One of the perennial challenges facing the data analyst is missing values. A great deal has been written about the importance of identifying the source of missing values, the danger of overly simplistic solutions and, of course, the many and varied mechanisms for "filling them in" with synthetic data ("imputation").
Of the tremendous volume of material written on this subject, nearly all assumes that the analyst knows precisely which items are missing from the data. In reality, this is sometimes not the case. Relational databases and statistical software files, as a rule, have a special value to indicate "missing", though that does not mean that it is always used. Some file formats offer only indirect provision for missings, if any at all, and how software reacts to such missings varies.
Consider, too, the popular practice of using special values (such as -9999) to represent missing values. What could possibly go wrong? For one thing, the person writing the data may not consider whether the flag value might represent a legitimate value. Is it possible, for instance, to have an account balance of -9999 dollars (euros, etc.)? In my career, I have seen databases which used different flag values for each field (-99, -9999, -99999, etc.), making the writing of code against such data extremely tedious (and error-prone). I have also seen -9999 used to indicate one type of missing value, and -9998 to indicate another type of missing. When the hand-off of information from one person (system, process, etc.) to another is confused or incomplete, interpretation of the data becomes incorrect.

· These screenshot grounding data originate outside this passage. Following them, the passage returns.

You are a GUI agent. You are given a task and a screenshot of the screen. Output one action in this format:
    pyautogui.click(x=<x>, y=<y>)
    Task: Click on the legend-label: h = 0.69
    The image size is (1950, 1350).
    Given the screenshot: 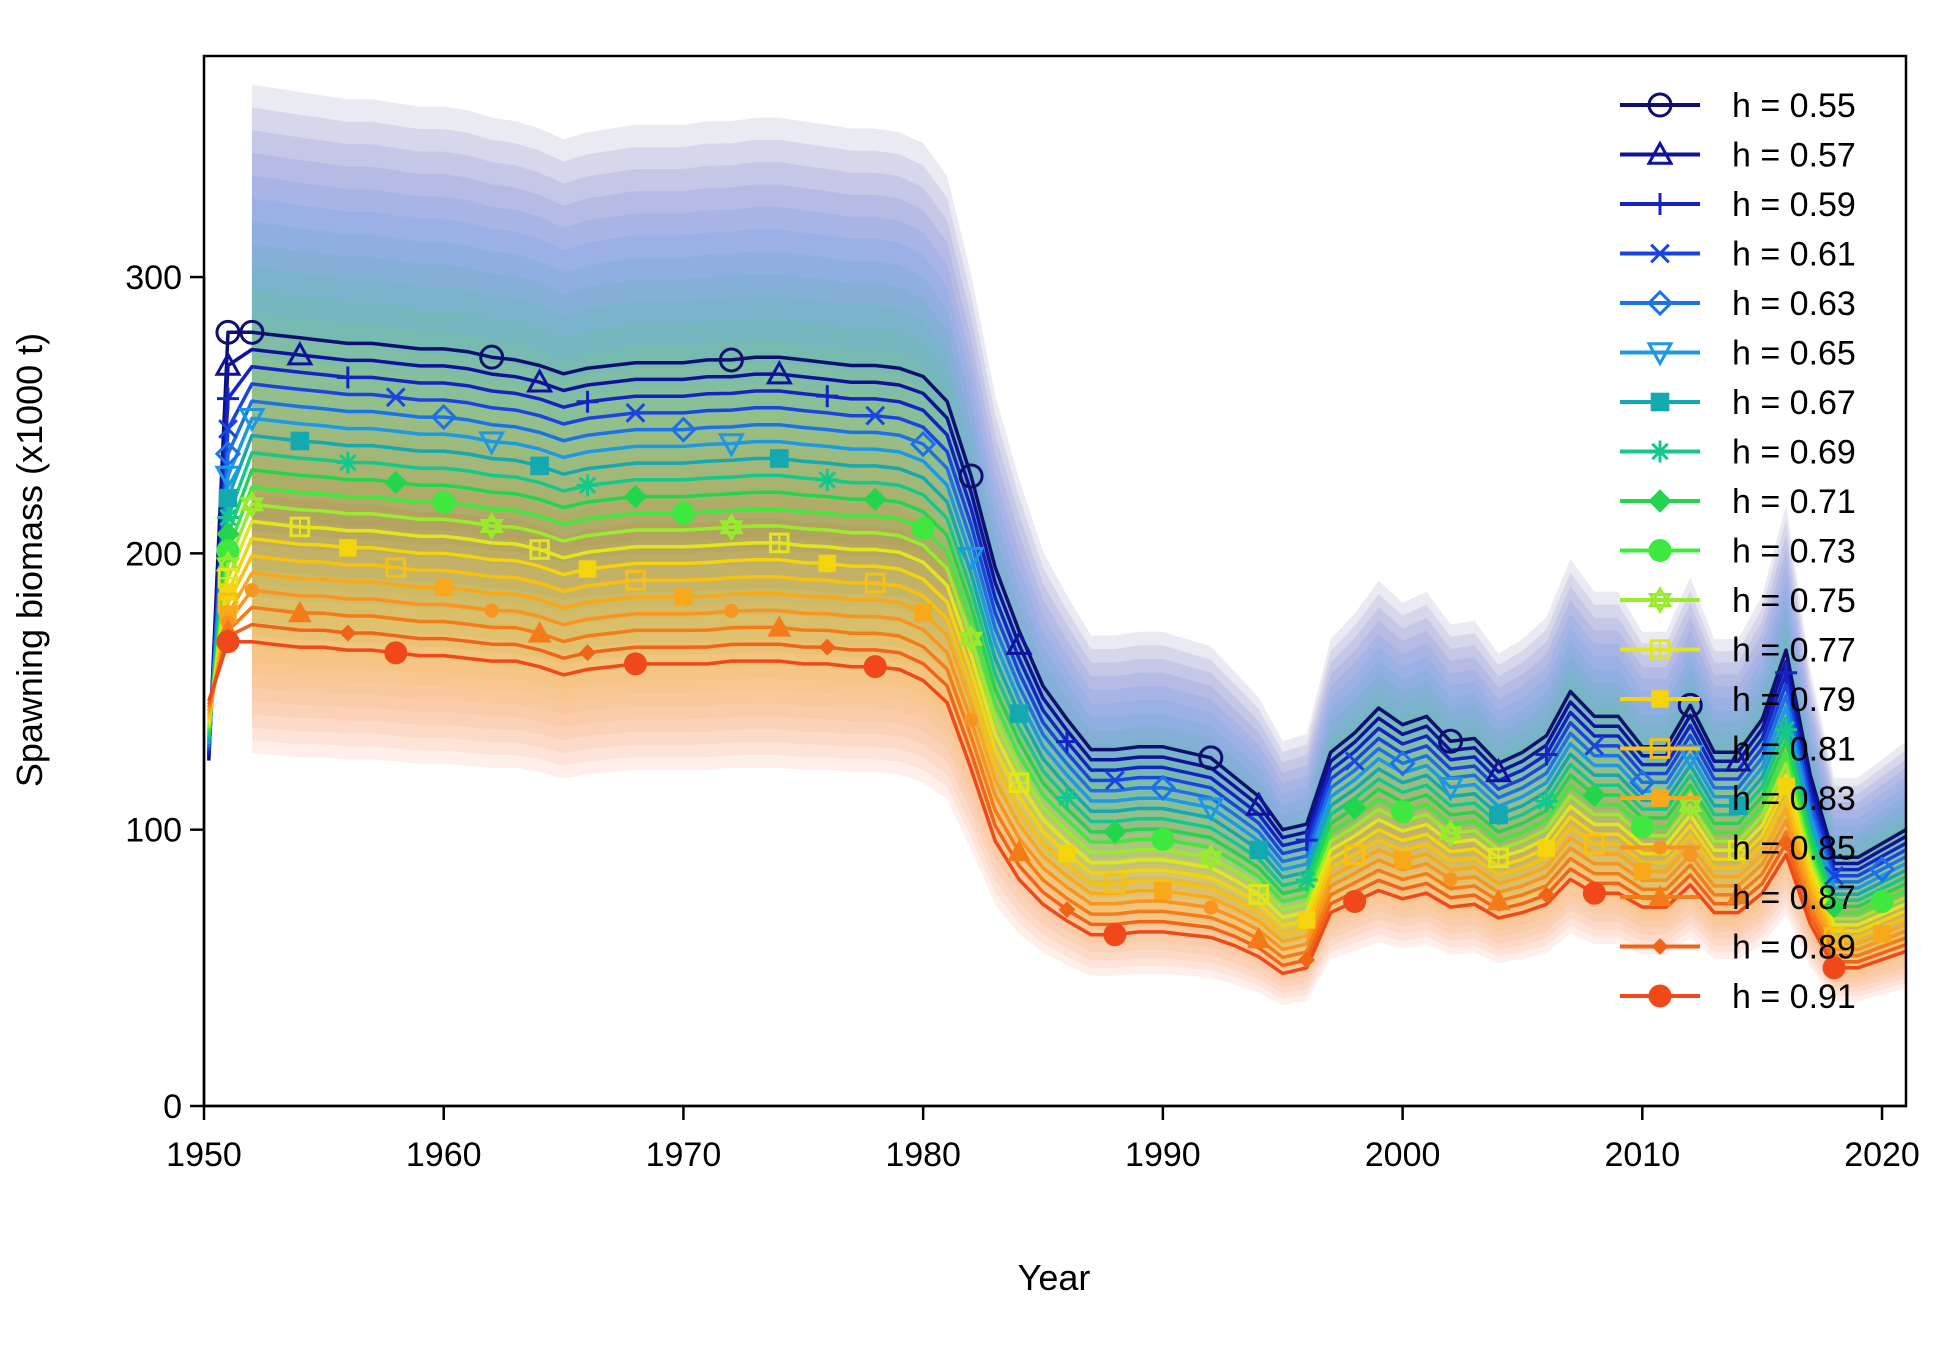 What is the action you would take?
    pyautogui.click(x=1794, y=453)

Another aspect of this problem is the precise definition given to fields, and their possible misinterpretation by data consumers (such as data miners). Imagine that a particular integer field is being used to record the number of times each customer has made a payment on their loan, within the past 6 months. As customers begin their tenure, this variable starts with a value of zero. Suppose our model included this field as an independent variable. Presumably low risk customers have higher values, while higher risk customers have lower values. Without missing any payments, early lifecycle customer are penalized arbitrarily by the model. One could make the argument that this variable should be undefined (recorded as a database missing value flag) until a customer has a full 6-month track record, but this is exactly the sort of conversation which very often fails to materialize in real organizations.
These are all instances of "phantom data": Items in the database which are missing values, but mistaken for real data. It shouldn't take much imagination on the reader's part to conjure similar problematic situations in his or her own field. The lesson is to look beyond the known missings for more subtle gaps in the data. Time spent investigating the nature of database systems, company procedures and so forth which generate data is insurance against being burned by serious misunderstanding of the data.